Eric S Yuan is CEO of Zoom, a business he founded in 2011 after running engineering for Cisco’s competitive product, Webex. Zoom is based in San Jose, California, and is a cloud platform for video, phone, content sharing, and chat runs across mobile devices, desktops, telephones, and room systems.
Yuan, 50, locked up his business on 5 March and has worked from his home in nearby Saratoga, a prosperous town on the edge of Silicon Valley. His staff have also been locked down in their homes since 5 March.
Businesses across the world and education authorities shut down due to the coronavirus pandemic have reached out to Zoom, file-sharing service Dropbox, e-signatures business DocuSign and emergency communications business Everbridge, as they look to work-from-home. Cloud computing providers Google, Amazon and Microsoft are also in higher demand.
Eric Yuan’s profile is soaring with TV appearances and he loves his advertisement at San Francisco International Airport. Photos: Eric S Yuan / Twitter
In the first nine days of March, downloads for video conferencing services Zoom, Teams and WebEx were 183%, 103% and 64% above average, respectively, compared with the previous nine months, according to analysts RBC, The Telegraph reported.
“If I was 25, maybe I would be very excited,” Yuan says of his newfound wealth. “But those things don’t have any impact on me. Money is not going to bring me happiness.”
Zoom has emerged as one of the leading tools to keep businesses up and running and students learning. Seven days ago, 343,000 people globally downloaded the Zoom app, 60,000 in the US, mobile intelligence firm Apptopia stated, which compared to 90,000 people worldwide and 27,000 in the US just two months ago.
Zoom reported on 4 March fourth quarter total revenue of US$188.3 million, up 78% year-over-year and full fiscal year total revenue of US$622.7 million, up 88% year-over-year.
“We strive to empower our customers to accomplish more with our video-first unified communications platform … Our execution also drove 61% growth in the number of customers with more than 10 employees and 86% growth in the number of customers contributing more than US$100K of TTM revenue,” said Yuan.
Zoom’s shares have skyrocketed since it went public in April 2019, making Yuan a billionaire. Shares launched at US$62, hit $114.32 on 6 March this year and are US$111.10 on 17 March – a 79% rise.

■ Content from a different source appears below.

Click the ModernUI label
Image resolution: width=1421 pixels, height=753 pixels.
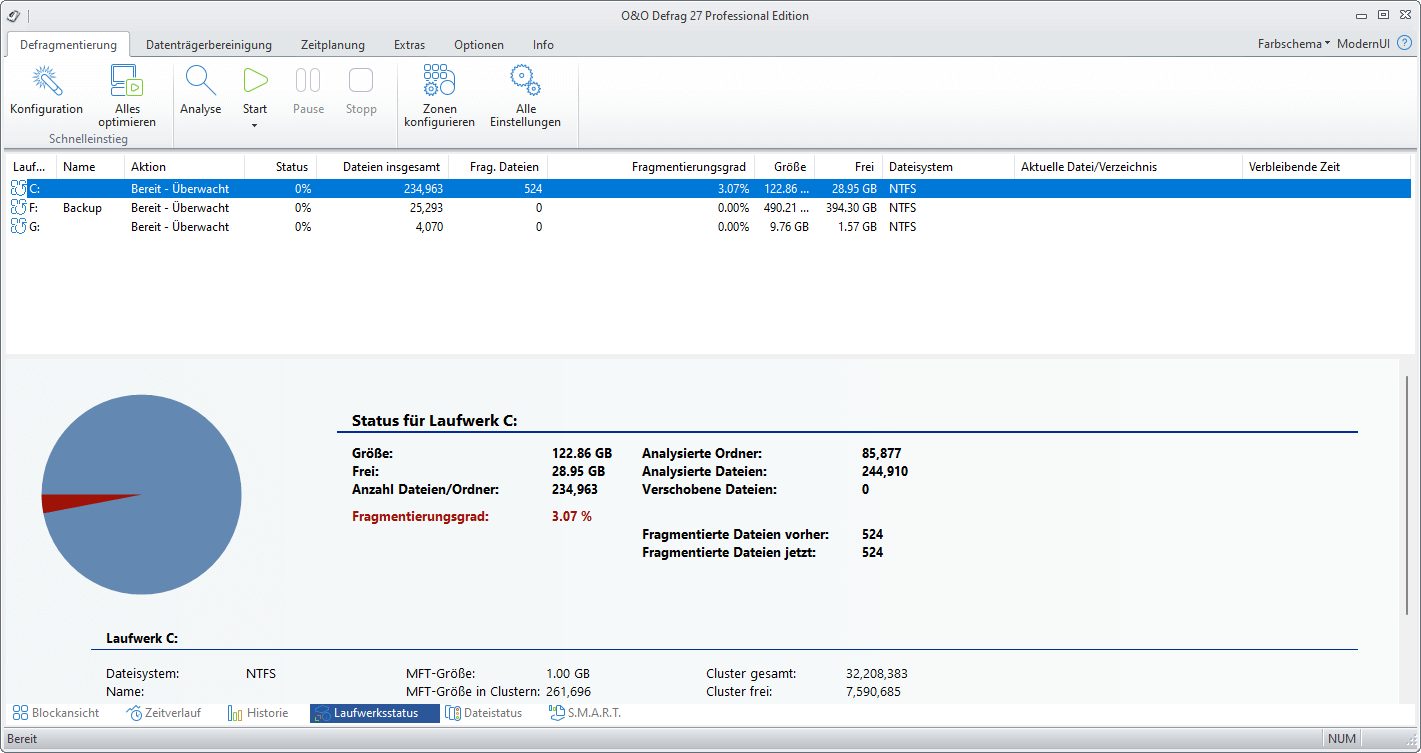click(1363, 44)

Yuan is working on new features for Zoom from better face lighting to a lecture tool for professors.
“I feel like overnight, this is one of the catalysts where in every country, everybody’s realized they needed to have a tool like Zoom to connect their people,” Yuan told Forbes. “I think from that perspective, we feel very proud. We’ve seen that what we are doing here, we can contribute a bit to the world.”
“Coronavirus has completely changed how people think about where or how you should work.”

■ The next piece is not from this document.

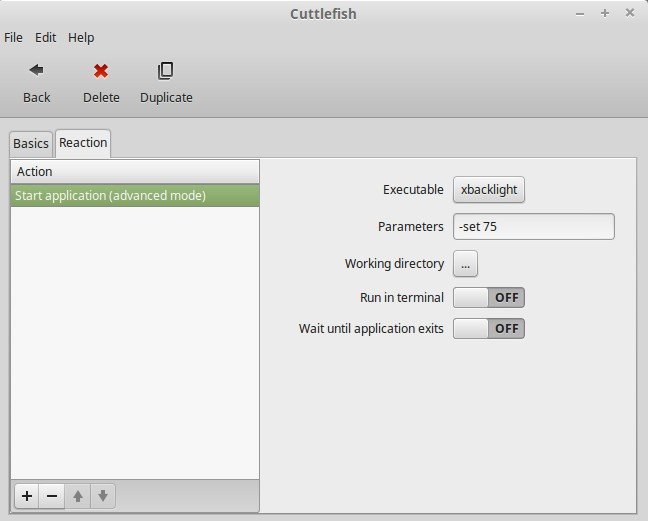Click the Action column header

[x=134, y=172]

Yuan believes the concept of working-from-home will become part of everyday life.
“Millennials grew up realising that they can get the job done without having to go to the office,” Yuan said. “Give it maybe 10 years and the millennials become the leaders and then it will become very common. Coronavirus is just a catalyst. Sooner or later this is going to be normal because the world does not belong to us anymore, it belongs to the younger generation.”